[Sca-cooks] Baileys, was Frittering Laurels

Bill Fisher liamfisher at gmail.com
Wed Dec 22 07:03:14 PST 2004


On Wed, 22 Dec 2004 09:17:37 -0500, Phil Troy / G. Tacitus Adamantius
<adamantius.magister at verizon.net> wrote:
> Also sprach Sue Clemenger:
> >Or a sort of hot egg nog, without all the cream....
> >--maire
> 
> A couple of webbed references are referring to advocaat as "Dutch
> Eggnog", and one or two recipes I saw did call for additional dairy
> product (evaporated milk, etc.), so the line if distinction may be
> blurry or intentionally blurred in some cases. Ya know, where
> somebody looks at the recipe and decides this thing is supposed to
> resemble egg nog and so therefore tweaks it in that direction? But
> the recipe Huette posted (which I also found online) seems to most
> resemble a slightly thinner, boozier version of zabaglione.

This is probably one of those "continental drift" recipes that every
region has a version of, using native ingredients,

> In response to my own question, is seems the commercial product comes
> in two main varieties, the "thick" version, which is, I suspect, the
> stuff Huette posted the recipe for, and an "export" version, which is
> thinner and more conducive to making mixed drinks of various sorts.

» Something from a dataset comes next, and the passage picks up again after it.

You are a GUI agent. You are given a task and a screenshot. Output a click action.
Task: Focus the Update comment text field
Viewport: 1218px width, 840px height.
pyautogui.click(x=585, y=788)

This seems more like a thin custard, I don't think they are cooking it 
like the zabaglione to increase the thickness, just tempering it and 
bringing it to temp and then letting it cool.  Otherwise it would drive
off the boozy parts.   Doesn't say it gets foamy in her directions.

This reminds me of the custard sauce I grew up with from the coal
regions of PA, but with booze.  Yum.

> Thinking of this in sheer terms of the thickening power of egg yolks
> (and this is why I asked if you could pour the stuff), a standard
> formula for a poured custard like creme anglaise is twelve yolks to a
> quart of liquid. Huette's posted recipe involves ten yolks (no
> indication of size, though, and when you get up in the tens range,
> this could make a difference) to about 14 ounces of brandy. I'm not
> sure, offhand, how one quantifies "thickness" -- maybe when I'm more
> awake -- but I'd assume this to be significantly thicker than creme
> anglaise. Almost like a thick pancake batter in texture.
> 
> Adamantius

I think it is the cooking phase too, heating it but not letting the
yolks lift it
should make it thinner as it develops.